### Exercise task
Convert everything in the material from the line containing "November (206, 623)" down through the line containing "Secretary (745, 668)", both included, into a two-column CSV headed entry and result. Give one row per item, with its text under entry and its answer under result, each in a single quoted field and any line breaks replaced by spaces.

### Supplied records
* start *
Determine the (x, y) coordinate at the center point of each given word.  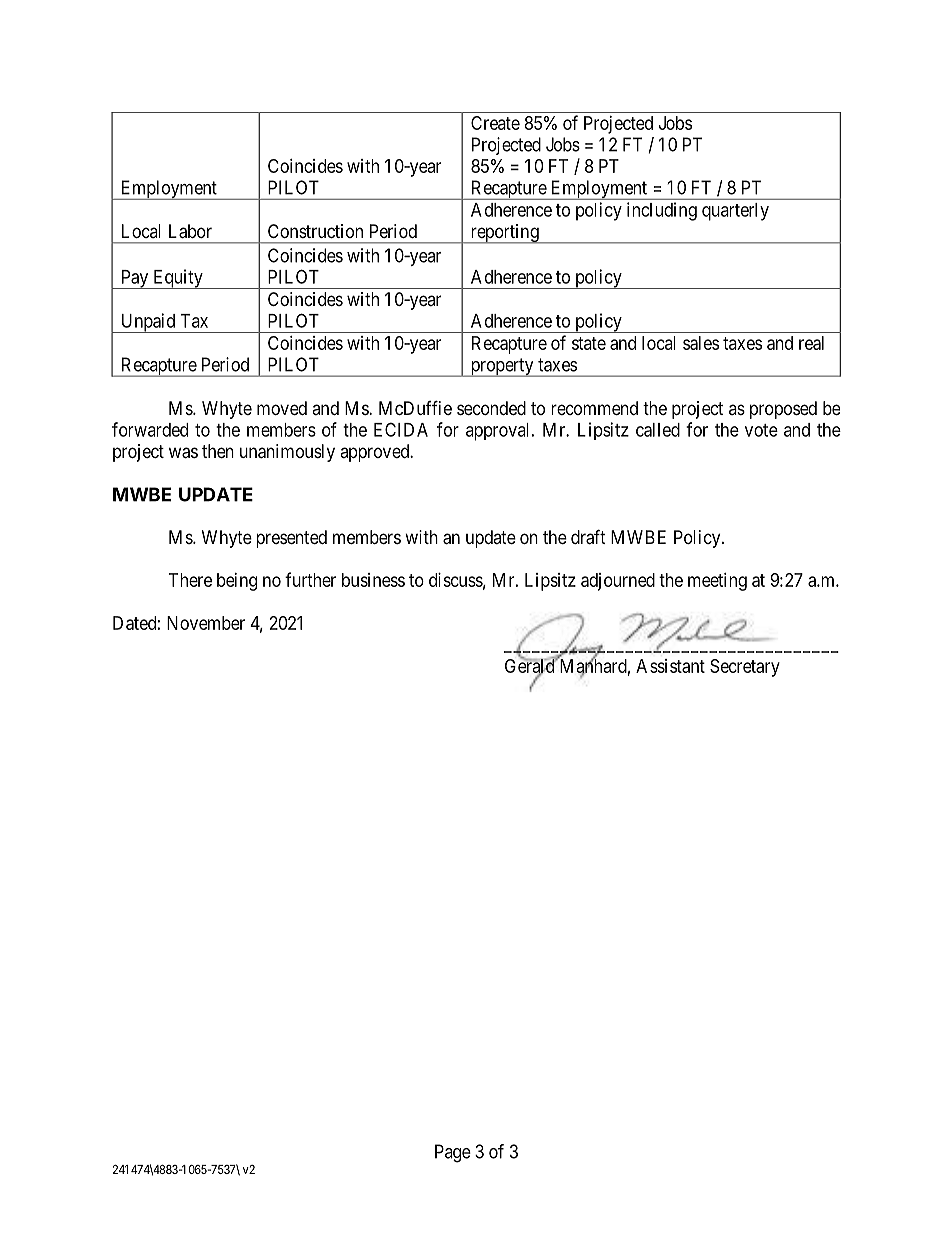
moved (282, 408)
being (237, 582)
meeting (717, 582)
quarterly (735, 212)
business (373, 580)
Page (453, 1153)
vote (761, 430)
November (206, 623)
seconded (491, 408)
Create (495, 123)
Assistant (670, 666)
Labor (190, 231)
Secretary (745, 668)
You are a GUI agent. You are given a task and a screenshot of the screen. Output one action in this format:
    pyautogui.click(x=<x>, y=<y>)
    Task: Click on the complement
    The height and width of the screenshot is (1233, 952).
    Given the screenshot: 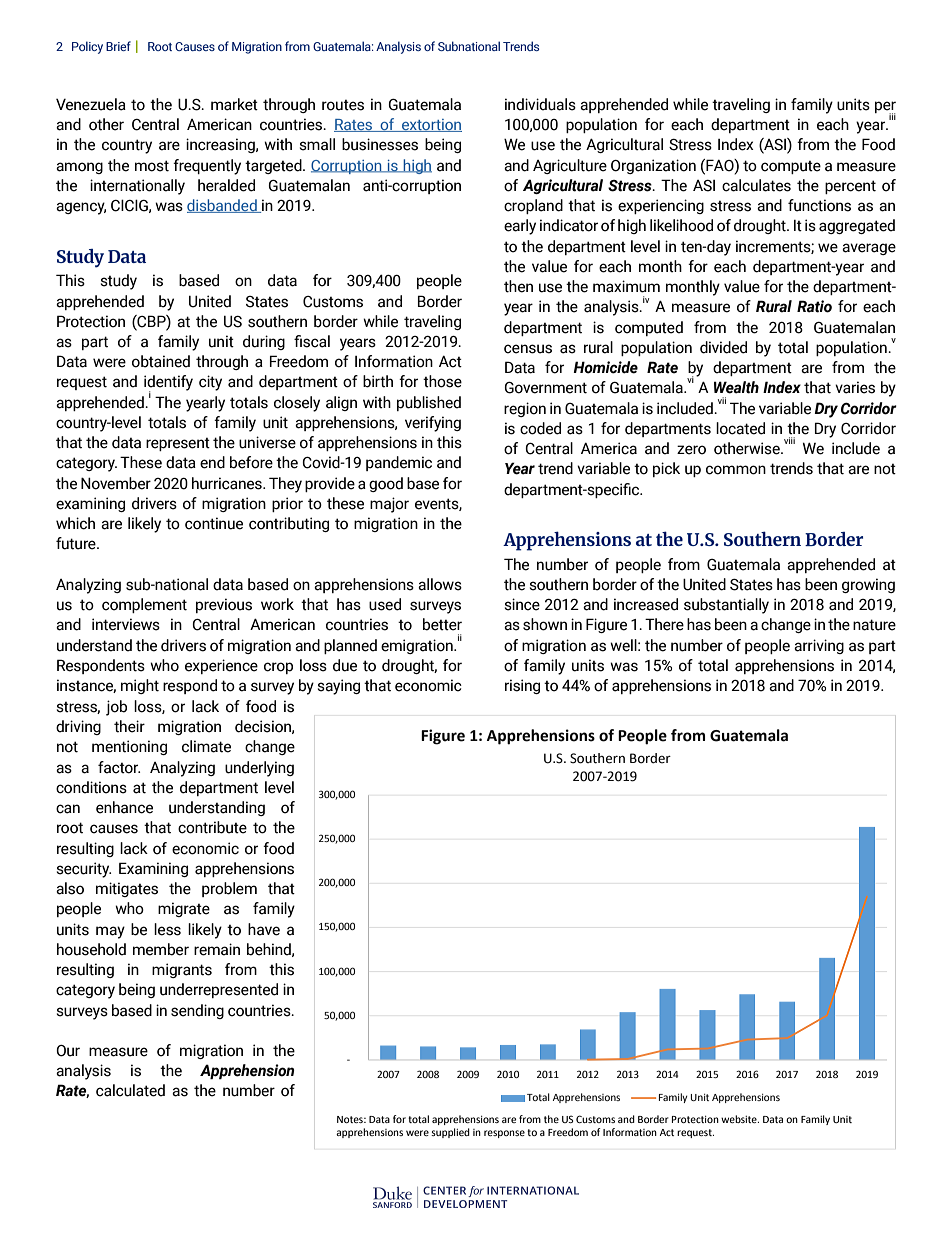 What is the action you would take?
    pyautogui.click(x=144, y=605)
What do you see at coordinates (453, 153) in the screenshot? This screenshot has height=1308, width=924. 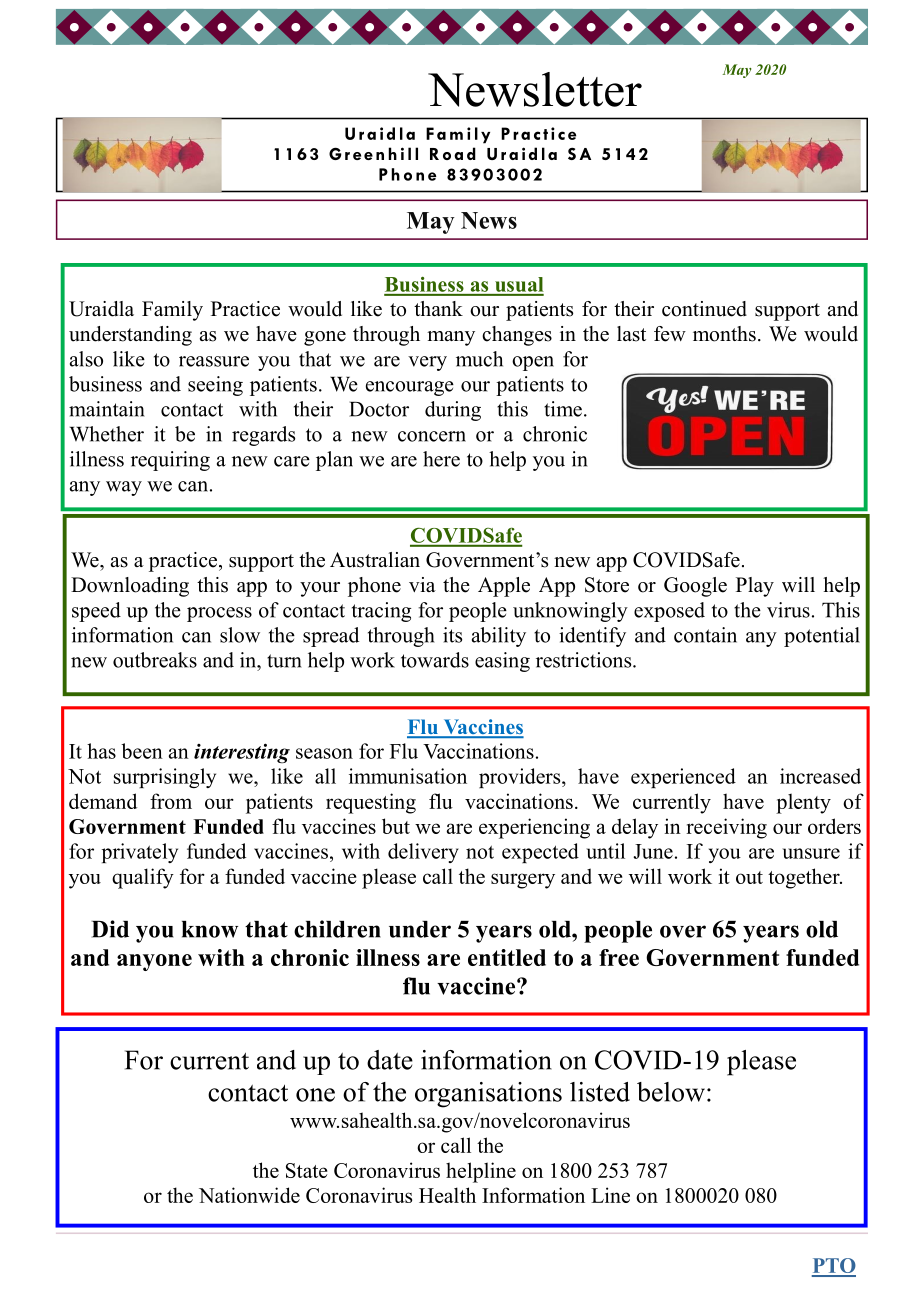 I see `Road` at bounding box center [453, 153].
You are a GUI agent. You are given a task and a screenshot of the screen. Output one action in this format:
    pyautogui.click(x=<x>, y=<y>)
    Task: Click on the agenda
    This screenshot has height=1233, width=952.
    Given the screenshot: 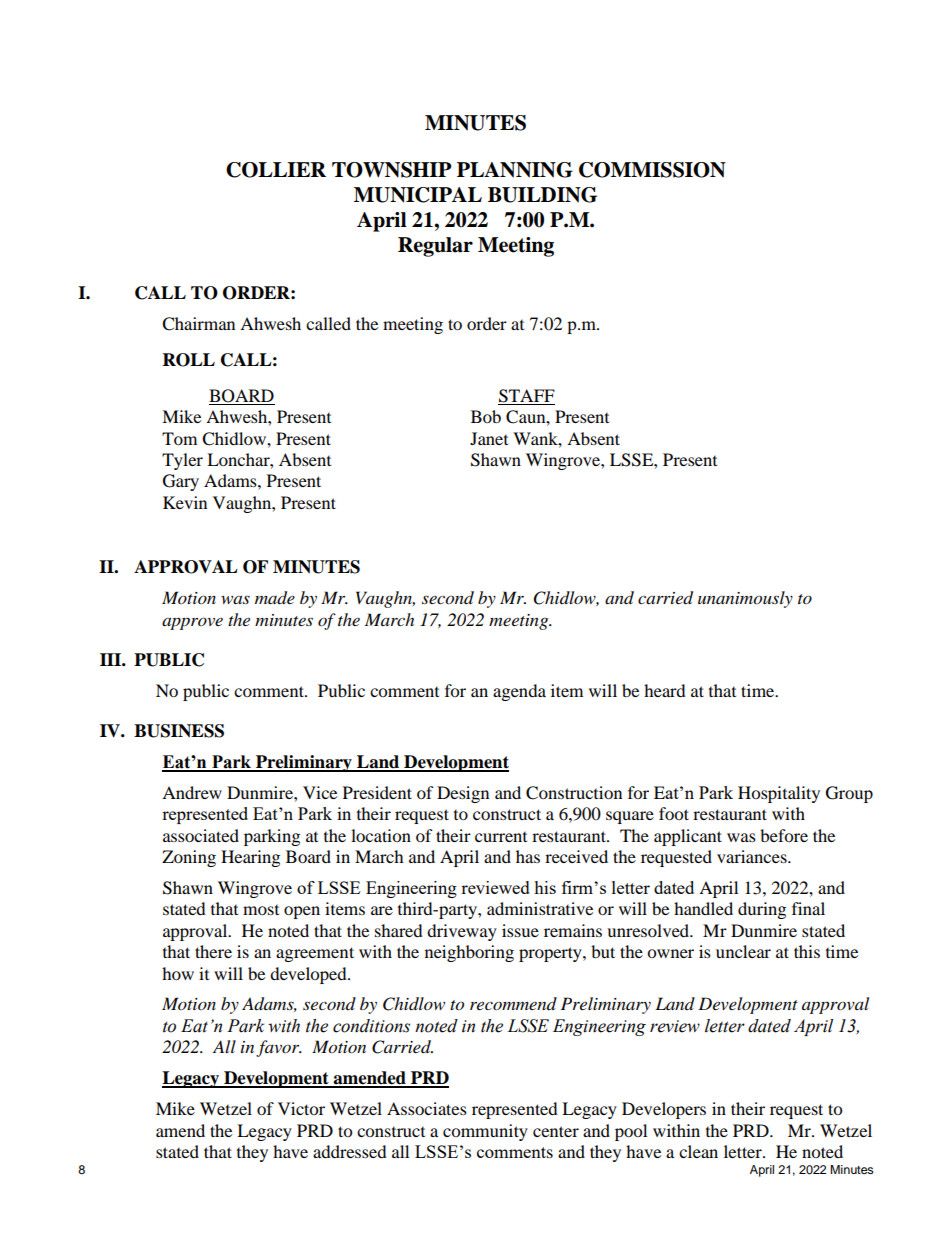 What is the action you would take?
    pyautogui.click(x=519, y=692)
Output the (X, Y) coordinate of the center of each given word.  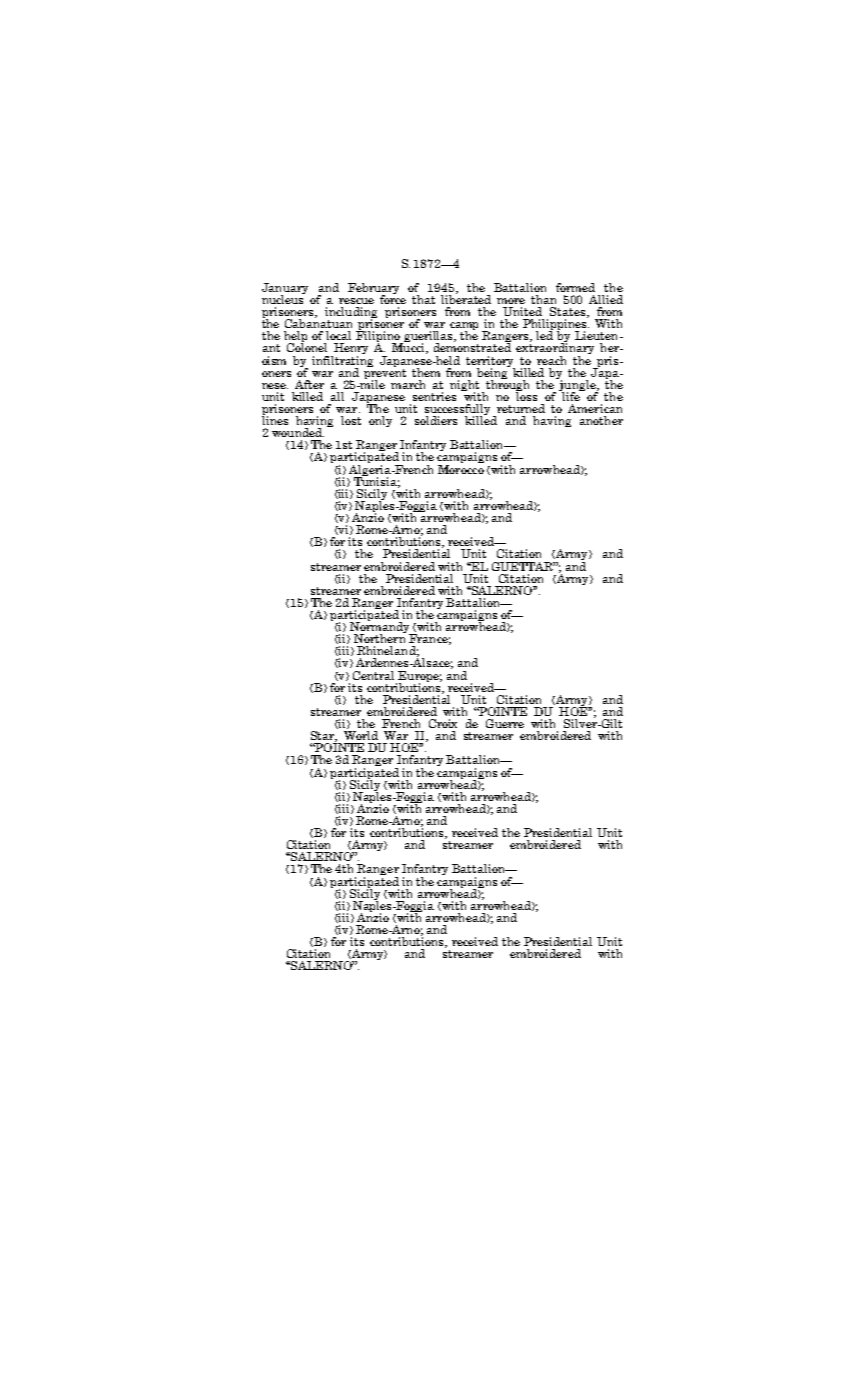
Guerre (505, 723)
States (569, 312)
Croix (443, 723)
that (423, 299)
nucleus (283, 298)
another (601, 420)
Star (324, 736)
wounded (298, 432)
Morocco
* end *
### Final result
entry,result
"November","(206, 623)"
"seconded","(491, 408)"
"Create","(495, 123)"
"Assistant","(670, 666)"
"Labor","(190, 231)"
"Secretary","(745, 668)"